The great blow levelled against her must have fallen in the first decade of the fifth century; and, had it done so, it would have fallen upon a Greece but ill-prepared to meet it. The struggle would doubtless have been a fierce one, but it would have been waged on the part of the Greeks without the aid of that factor which was decisive in the great struggle of ten years later—the great Athenian fleet.

The revolt had severely taxed the resources of the Empire. It took Persia six years to suppress it, and in this time she lost two fleets and one great army with its generals, besides the losses incurred in successful operations. It resulted that, though she did make two efforts in the years immediately following the revolt to gain a footing beyond the Ægean, those efforts were not of a nature which, judged in the light of knowledge after the event, could have attained any measure of success. She was unable at this time to set on foot an expedition adequate to the greatness of the undertaking.

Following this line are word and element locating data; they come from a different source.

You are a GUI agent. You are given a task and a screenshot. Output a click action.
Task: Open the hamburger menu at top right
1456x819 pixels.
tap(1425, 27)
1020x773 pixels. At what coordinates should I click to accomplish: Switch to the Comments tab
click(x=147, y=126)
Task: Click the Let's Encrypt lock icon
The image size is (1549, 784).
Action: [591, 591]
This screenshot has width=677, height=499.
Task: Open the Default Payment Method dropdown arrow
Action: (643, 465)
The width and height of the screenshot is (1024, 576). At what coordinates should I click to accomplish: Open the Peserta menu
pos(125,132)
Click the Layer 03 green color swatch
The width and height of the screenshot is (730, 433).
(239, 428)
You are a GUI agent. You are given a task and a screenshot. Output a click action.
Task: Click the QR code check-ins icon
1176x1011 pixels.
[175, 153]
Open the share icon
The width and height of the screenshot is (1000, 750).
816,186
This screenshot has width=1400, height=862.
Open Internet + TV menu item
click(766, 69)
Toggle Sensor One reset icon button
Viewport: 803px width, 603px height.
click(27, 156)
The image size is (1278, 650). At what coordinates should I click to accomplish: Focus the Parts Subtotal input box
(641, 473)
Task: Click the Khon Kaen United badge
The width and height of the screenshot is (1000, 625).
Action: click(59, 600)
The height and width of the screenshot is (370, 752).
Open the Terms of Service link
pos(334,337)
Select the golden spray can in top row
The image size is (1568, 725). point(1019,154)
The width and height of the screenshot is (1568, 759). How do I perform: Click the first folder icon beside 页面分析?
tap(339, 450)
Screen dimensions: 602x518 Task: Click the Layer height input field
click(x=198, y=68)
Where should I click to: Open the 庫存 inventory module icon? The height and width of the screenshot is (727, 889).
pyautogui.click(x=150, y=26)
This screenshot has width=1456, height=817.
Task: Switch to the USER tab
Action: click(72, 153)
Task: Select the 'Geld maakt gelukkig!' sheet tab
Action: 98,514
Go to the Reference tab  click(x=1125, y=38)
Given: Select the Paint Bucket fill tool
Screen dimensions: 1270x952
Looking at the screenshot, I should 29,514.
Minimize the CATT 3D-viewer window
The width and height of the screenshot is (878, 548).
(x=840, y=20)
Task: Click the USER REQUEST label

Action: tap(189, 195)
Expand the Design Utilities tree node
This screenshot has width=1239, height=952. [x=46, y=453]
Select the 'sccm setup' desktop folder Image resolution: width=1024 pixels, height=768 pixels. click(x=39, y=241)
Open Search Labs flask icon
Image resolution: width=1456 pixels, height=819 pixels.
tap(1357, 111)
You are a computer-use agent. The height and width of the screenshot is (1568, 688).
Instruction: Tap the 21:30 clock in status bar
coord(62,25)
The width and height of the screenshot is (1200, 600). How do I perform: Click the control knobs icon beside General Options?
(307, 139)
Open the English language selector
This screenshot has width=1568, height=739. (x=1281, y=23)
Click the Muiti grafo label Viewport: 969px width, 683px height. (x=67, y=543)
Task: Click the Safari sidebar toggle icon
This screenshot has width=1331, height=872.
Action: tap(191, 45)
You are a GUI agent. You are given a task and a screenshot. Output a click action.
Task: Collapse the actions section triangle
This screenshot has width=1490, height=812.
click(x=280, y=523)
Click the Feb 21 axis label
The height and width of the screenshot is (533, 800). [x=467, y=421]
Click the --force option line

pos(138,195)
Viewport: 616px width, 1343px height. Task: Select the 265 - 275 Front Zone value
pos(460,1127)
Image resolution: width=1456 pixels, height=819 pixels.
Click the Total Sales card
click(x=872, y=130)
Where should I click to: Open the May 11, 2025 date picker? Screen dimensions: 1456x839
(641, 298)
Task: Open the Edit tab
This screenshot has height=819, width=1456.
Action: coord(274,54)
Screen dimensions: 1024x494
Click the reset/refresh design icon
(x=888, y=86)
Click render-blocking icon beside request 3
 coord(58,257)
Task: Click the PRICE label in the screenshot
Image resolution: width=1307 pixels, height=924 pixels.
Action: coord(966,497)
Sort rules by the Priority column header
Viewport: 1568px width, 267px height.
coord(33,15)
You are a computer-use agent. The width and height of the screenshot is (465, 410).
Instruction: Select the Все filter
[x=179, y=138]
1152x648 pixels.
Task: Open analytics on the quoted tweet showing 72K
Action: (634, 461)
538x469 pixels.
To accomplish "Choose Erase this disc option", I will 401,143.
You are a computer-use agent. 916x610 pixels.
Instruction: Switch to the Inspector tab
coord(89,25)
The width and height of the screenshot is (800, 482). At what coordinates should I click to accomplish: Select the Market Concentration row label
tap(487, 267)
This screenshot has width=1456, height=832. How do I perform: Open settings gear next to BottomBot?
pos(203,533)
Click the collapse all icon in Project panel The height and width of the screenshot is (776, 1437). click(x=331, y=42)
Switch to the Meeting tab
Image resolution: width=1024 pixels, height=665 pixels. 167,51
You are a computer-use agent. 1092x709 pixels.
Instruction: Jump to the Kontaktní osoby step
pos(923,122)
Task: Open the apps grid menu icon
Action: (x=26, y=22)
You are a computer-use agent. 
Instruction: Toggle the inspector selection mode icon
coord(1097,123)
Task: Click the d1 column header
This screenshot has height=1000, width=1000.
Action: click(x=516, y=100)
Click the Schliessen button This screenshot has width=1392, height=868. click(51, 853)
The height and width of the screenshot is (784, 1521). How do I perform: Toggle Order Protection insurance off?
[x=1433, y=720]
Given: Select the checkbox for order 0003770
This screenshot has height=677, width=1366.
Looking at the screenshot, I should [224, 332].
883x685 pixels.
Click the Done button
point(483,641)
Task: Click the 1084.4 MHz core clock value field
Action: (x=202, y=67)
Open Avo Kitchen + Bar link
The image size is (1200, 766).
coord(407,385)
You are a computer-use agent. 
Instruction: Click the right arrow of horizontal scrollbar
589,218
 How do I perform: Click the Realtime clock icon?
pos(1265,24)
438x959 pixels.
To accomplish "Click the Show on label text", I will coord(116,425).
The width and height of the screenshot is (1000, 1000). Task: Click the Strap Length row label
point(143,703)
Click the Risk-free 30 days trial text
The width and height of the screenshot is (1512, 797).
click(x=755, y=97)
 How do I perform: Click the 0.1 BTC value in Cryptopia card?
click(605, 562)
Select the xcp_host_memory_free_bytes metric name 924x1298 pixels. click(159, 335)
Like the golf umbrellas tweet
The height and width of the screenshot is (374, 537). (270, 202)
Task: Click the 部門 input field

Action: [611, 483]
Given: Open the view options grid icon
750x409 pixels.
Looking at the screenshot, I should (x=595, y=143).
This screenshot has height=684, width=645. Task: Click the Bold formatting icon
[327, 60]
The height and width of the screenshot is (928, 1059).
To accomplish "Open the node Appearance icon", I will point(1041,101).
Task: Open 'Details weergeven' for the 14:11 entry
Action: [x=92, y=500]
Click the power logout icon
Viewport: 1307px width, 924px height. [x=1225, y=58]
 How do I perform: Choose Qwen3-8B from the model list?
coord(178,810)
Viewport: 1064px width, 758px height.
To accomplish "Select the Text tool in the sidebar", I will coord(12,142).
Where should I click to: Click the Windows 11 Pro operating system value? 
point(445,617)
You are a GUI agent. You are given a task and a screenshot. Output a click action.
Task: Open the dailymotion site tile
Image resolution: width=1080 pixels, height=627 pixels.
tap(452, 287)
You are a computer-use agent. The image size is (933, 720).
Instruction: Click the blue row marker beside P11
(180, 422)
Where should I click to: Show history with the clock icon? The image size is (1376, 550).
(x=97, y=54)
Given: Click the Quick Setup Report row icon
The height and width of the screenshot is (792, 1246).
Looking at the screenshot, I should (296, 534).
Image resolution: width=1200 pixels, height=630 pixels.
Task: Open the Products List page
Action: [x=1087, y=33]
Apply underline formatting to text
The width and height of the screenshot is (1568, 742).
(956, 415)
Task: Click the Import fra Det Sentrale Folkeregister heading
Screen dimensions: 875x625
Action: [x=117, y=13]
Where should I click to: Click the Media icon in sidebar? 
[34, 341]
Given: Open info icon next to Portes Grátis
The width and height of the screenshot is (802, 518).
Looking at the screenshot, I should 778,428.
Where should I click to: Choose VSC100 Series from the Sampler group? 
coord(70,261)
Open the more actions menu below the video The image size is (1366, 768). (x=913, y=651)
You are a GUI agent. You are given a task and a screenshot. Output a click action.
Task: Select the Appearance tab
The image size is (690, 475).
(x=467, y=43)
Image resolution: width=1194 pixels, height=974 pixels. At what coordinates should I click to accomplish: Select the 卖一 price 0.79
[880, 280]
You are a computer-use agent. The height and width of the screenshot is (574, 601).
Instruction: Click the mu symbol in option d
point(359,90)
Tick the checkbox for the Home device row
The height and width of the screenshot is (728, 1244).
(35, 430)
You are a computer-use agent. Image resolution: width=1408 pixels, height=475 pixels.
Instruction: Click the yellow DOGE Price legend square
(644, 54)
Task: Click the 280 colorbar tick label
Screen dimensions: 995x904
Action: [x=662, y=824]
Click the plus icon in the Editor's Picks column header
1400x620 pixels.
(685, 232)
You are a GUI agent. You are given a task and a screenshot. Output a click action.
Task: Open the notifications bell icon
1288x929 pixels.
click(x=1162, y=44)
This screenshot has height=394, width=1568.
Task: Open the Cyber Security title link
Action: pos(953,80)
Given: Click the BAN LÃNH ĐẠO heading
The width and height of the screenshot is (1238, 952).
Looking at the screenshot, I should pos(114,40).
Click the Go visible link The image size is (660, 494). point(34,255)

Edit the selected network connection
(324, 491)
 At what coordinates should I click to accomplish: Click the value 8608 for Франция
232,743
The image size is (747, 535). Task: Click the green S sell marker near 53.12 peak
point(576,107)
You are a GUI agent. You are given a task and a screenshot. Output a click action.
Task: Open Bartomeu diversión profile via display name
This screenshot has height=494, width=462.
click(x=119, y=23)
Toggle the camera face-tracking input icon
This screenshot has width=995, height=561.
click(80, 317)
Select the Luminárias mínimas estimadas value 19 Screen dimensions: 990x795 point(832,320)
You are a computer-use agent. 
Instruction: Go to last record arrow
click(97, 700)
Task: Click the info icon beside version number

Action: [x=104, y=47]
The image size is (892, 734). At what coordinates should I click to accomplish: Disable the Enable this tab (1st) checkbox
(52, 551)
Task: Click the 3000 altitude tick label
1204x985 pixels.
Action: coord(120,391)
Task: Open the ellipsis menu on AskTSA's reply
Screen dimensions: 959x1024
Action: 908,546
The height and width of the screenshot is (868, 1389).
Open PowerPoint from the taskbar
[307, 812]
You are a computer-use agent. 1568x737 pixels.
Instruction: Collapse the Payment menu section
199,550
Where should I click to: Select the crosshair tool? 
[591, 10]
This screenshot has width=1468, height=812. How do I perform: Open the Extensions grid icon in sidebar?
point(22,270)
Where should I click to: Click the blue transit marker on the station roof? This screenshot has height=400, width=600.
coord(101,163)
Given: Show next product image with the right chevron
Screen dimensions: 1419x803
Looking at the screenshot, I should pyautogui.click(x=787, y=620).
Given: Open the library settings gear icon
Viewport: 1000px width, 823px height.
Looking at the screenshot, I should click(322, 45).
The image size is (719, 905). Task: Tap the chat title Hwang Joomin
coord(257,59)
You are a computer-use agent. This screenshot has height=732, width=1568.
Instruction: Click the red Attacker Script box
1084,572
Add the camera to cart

It is impossible, on the evidence, to say that the struggle was carried on with a unanimity of courage on the part of all the Ionian towns; but it is plain that this aspect of the history of the time has had undue weight in the judgment formed by Herodotus.

H. vi. 18.

The end was near. Miletus, the heart and soul of the revolt, was besieged by sea and land. The walls were undermined, and all sorts of siege engines were employed. FALL OF MILETUS. Finally, some time in the late summer or autumn of 494, the city fell. The fate of the population was a piteous one. The great majority of the male inhabitants were massacred. The women and children were enslaved, and carried captives to Susa. They and the remnant of the male population were placed in a settlement on the Persian Gulf, near the mouth of the river Tigris.